William Sommerwerck wrote:
I'll throw this at all of you...

For those of you who //don't// listen to or record classical and jazz --
what, exactly, is it that you use as your standard for a "good"
recording? That's not a rhetorical question.



That's a good question. I'd say I listen for arrangement, with the
recording supporting that.

My musical perception was trained around radio, so whatever would work
on radio works for me.

I'll say it again... Once multi-track recording became commonplace, any
lingering belief that recordings should sound like a live performance
went out the window.


It was a new toy. People tried to do things that could not easily be
done in live performance.

I was not around, but I imagine that Les Paul & Mary Ford's "How High
The Moon" caused quite a stir. And I think it sounds marvelous.

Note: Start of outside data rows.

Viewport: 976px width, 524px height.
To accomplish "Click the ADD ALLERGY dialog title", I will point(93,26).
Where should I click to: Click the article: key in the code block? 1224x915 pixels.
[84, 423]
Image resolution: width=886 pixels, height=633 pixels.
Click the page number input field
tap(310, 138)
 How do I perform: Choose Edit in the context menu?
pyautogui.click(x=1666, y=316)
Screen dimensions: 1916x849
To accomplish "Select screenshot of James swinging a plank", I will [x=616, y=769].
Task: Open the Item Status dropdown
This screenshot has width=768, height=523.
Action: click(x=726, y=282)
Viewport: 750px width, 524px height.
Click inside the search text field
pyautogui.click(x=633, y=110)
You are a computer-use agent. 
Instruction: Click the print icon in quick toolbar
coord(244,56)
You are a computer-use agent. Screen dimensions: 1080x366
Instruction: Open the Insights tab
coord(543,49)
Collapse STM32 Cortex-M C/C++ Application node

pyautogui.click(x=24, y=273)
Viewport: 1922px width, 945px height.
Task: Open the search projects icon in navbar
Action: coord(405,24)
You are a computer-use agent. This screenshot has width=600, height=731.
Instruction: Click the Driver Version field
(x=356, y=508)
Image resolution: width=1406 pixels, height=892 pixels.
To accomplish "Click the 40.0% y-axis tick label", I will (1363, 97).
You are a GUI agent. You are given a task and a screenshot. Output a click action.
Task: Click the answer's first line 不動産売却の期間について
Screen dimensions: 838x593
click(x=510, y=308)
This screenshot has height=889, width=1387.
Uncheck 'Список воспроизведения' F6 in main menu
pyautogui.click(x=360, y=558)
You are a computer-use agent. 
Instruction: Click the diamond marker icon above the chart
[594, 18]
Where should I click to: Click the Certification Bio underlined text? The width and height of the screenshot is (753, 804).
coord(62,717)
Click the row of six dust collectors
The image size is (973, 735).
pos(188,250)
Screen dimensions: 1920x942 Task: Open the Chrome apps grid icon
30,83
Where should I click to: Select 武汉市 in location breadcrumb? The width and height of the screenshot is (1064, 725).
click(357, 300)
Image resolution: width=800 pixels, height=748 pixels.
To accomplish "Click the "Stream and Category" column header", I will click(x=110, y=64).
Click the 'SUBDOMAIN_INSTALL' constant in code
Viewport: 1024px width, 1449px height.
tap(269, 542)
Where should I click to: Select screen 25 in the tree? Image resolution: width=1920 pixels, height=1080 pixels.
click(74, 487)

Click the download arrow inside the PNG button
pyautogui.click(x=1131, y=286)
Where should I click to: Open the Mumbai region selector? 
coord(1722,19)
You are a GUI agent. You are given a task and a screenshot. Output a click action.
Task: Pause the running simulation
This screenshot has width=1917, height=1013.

Records by Bing Crosby and Frank Sinatra used relatively close-micing
"crooner" vocals.

This has been going on for a while.

The introduction of CD, which removed the
limitations of LP and CC, should have "reset" the industry to Living
Stereo and Living Presence, but it didn't -- presumably because
recording engineers "knew" that multi-tracking made a "better" recording.


Should have? Not after people because accustomed to nonlive methods of
arrangement and production.

I'd say that CD eventually brought back live performance as a revenue
generator*. And that there are certainly DVDs of live performance where
the sound is of high caliber.

*CD plus home CD burners with the Innernets thrown in...

It's interesting to listen to the Solti Ring in the order the operas
were recorded -- R, S, G, W -- because "Reingold" has the best sound. As
Decca's recording equipment got more complex, the sound became subtly
less-natural.

The superb sound of the best SACD and BD recordings is partly due to the
improvement in recording equipment over the past 20 years, but is mostly
the deliberate result of engineers making recordings they know will be
most-often played on good equipment -- that do not need to be
compromised for listening on compromised equipment.


I have no way of evaluating the truth or falsity of that.

The title of this thread is "What you buy to listen to music on...
[affects the way the recording is made]". This has /always/ been true.
The recording industry (with a few exceptions -- mostly smaller labels)
has /always/ pandered to the lowest common denominator of playback
equipment.



Right. And I have no problem with that myself.